From Friday to Sunday I attended a Philosophy conference on the

Foundations for Ockham’s Razor . Fellow bloggers Deborah Mayo (a.k.a. the

frequentist in exile) and Cosma Shalizi The conference is organized by Kevin Kelly.

Here is a conference photo (due to B. Kliban):

Cosma and Deborah are giving blow by blow details on their blogs. I’ll just make a few general comments.

The idea of the workshop is to bring together philosophers, statisticians, computer scientists, mathematicians etc to talk about

one of the “principles” that comes up in statistics (and more generally in science), namely, simplicity. In particular, we were

there to discuss the principle called Ockham’s razor.

There was plenty of agreement (at least at this workshop) that nature

can be very complex and yet it is still useful (in many cases) to bias

statistical procedures towards simpler models. Making this precise

usually involves invoking measures of complexity such as: VC

dimension, covering numbers, Rademacher complexity, effective degrees

of freedom and so on. And there are many methods for choosing the

degree of complexity, including: AIC, BIC, cross-validation,

structural risk minimization, Bayesian methods, etc. Nevertheless,

providing a philosophical foundation for all this can be challenging.
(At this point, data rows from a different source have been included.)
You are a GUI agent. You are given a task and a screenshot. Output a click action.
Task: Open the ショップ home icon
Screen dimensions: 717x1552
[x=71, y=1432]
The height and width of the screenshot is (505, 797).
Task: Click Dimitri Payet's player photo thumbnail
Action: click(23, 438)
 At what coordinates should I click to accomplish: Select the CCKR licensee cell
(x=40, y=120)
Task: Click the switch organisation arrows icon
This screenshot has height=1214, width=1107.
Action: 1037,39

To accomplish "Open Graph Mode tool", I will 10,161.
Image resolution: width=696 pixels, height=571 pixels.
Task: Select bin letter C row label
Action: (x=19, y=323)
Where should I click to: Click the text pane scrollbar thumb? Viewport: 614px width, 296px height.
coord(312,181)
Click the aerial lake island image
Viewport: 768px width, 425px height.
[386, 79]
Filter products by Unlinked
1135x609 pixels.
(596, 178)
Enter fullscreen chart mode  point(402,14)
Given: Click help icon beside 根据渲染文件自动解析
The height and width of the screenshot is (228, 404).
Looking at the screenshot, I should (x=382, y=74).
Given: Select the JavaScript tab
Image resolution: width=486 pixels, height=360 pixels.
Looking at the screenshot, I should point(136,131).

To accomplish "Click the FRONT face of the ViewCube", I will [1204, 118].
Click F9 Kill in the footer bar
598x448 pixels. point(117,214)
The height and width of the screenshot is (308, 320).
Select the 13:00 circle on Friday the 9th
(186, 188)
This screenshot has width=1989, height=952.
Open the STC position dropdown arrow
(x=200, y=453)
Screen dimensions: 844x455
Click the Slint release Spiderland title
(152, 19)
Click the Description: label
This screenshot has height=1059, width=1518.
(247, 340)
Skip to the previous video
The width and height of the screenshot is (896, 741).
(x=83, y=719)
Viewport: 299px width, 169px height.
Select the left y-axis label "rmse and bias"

Here is a brief summary of the talks. (The full lectures will be

posted online.)

The conference began with a talk by Vladimir

Vapnik. It is hard to overstate Professor Vapnik’s influence in

machine learning and statistics. His fundamental work on uniform laws

of large numbers, as well as support vector machines and

kernelization, is legendary. He talked about an extension of support

vector machines but there were also hints of eastern mysticism and poetry. Next

was Vladimir Cherkassky. (This was the “Russians named Vladimir”

session.) He also talked about VC-based ideas.

Peter Grunwald was next. Since Peter is a statistician (as well as a computer

scientist) I found his talk easier to understand. He talked about

probability-free inference (i.e. uniform over all data sequences).

These are procedures that work well if your hypothesized model (or

prior) is right. But they still have guarantees if your model is

wrong. In fact, they satisfy guarantees even if the data are not

generated by any stochastic mechanism. (I’ll blog about this type of

inference in detail at some point.)

My talk was on examples where standard tuning parameter methods

like cross-validation fail, because they choose overly complex models.

My claim was that, in many cases, we sill don’t have provably good methods

of choosing models with the right degree of complexity.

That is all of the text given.